- 55 Comments
- Last updated: 18/11/2016
Being able to accurately determine the range of an object is invaluable whether hunting, shooting knock-down plates or even laying a course of fire, the brief is the same - pin point accuracy. Trying to judge distance by eye is a skill in itself, but where possible, (HFT competition doesn’t allow rangefinders) if the odds can be stacked in your favour, and much of the human error eliminated, then why not?
So what does Hawke Sport Optics LRF Rangefinder Pro 1000 offer? Operation is simple, press the power button and a red LCD display appears. Point the unit at the chosen subject and hold down the power button. Once the red dot appears superimposed on the centre of the target, hold steady and release the button. The unit determines the distance by measuring the time taken for the laser beam to go out and bounce back off the target. The range then appears in the viewfinder. Its clever stuff and under the right conditions it will calculate the distance to within a yard or so.

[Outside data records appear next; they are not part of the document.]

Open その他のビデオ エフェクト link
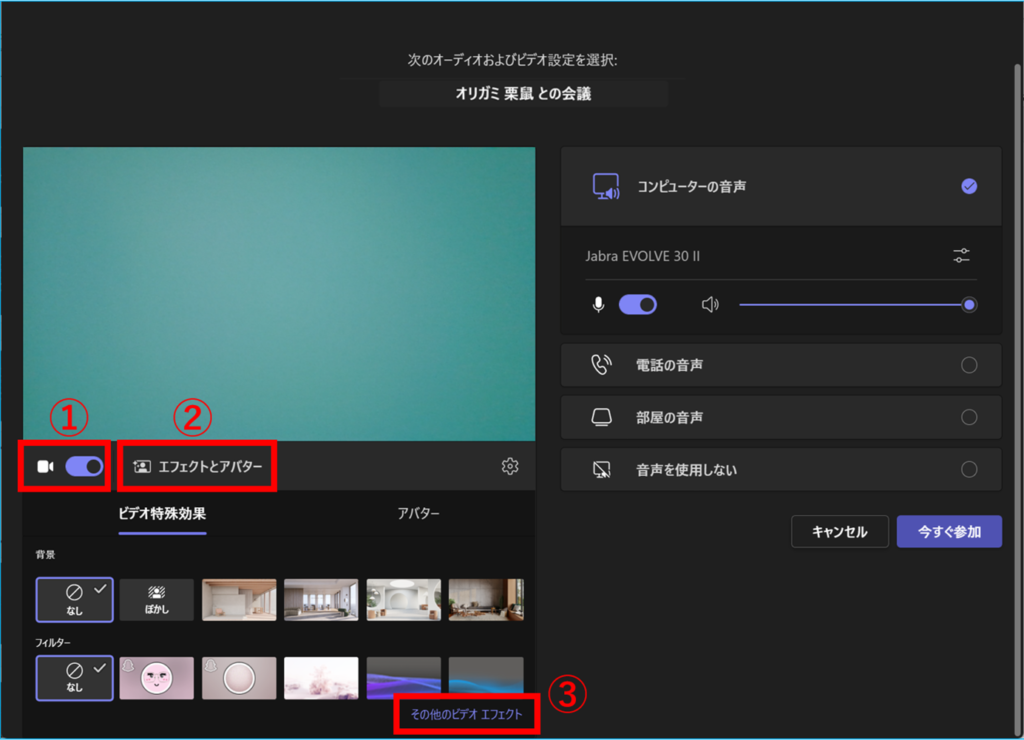Viewport: 1024px width, 740px height. 466,714
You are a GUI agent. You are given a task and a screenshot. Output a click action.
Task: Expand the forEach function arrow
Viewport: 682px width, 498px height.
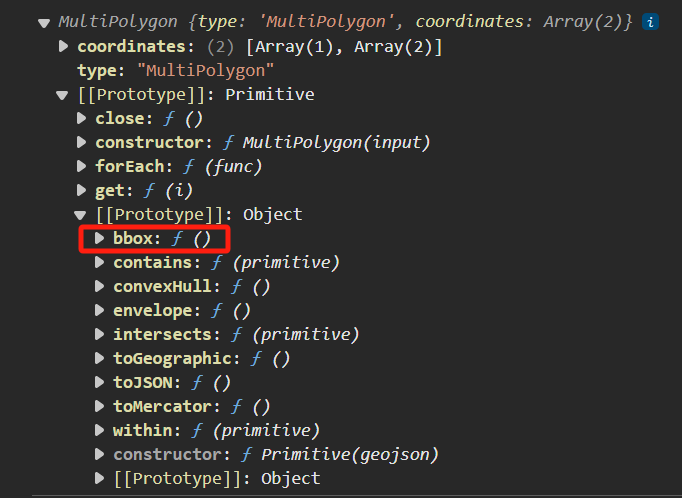click(81, 166)
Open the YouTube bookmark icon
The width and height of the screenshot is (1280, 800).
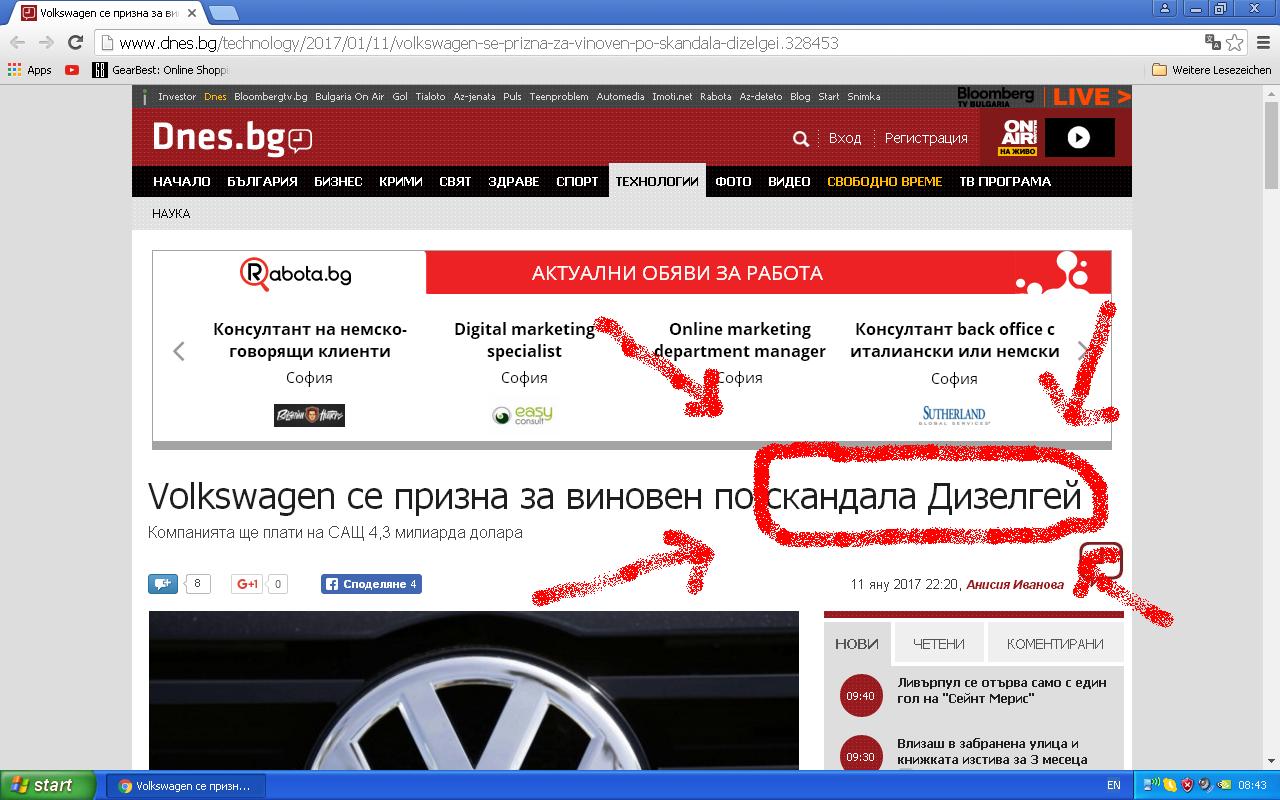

Distance can be read in either yards or metres, toggled to one or the other by pressing and holding the power button, whilst also pressing MODE. There’s only the two buttons and with a decent set of instructions supplied, it all soon becomes clear.
The Hawke LRF1000 has a subtle rubberized finish and an adjustable eye piece along with a focusing ring. It can also calculate for angled (up or down hill) shots and shows angle and the horizontal distances, which is done in BC (Ballistic Compensation) mode. The red LCD display offers two levels of brightness.
Performance can vary as laser rangefinders are affected by target reflectivity, colour, shape and size. Likewise mist can play havoc with them too as the beam gets confused by the water droplets in the air. So don’t assume it’s broken just because you don’t’ get a reading! It’s also very important to
hold steady as it’s too easy to be over or under the target and still get
I ran a series of checks, starting of course with typical airgun distances, given my main interests. The minimum 5yd readings came in fine, and the claimed accuracy of +-1yd was certainly born out with everything out to 50yds.
Moving to greater distances, and using 3ft road signs as a subject, I found I could achieve consistent readings out to about 400yds, checked to within two yards. A three foot target begins to look small at this distance and keeping the aiming mark steady on the subject, was the key. Past this and the target would need to be much larger to allow for the reading to be taken. A navy blue car ‘pinged’ at the 400 point varied by around three yards depending on whether the number plate was hit or the bodywork, which was interesting.
The unit uses a CR2 Lithium battery, which should last quite some time. The spec of 6 x 28 gives a good field of view , while full water proofing adds to the feeling that this device has been well thought through. Being able to mount the LRF1000 onto a camera tripod via the standard thread is just the icing on the cake.
I’ve heard it said that it’s unsporting to use rangefinders for hunting! That doesn’t stack up! Surely it makes sense to use every available tool at out disposal to maximize accuracy and minimize wounding our quarry? To that end, this LRF1000 from Hawke Optics is an invaluable piece of kit that earns a place in the kit box on merit.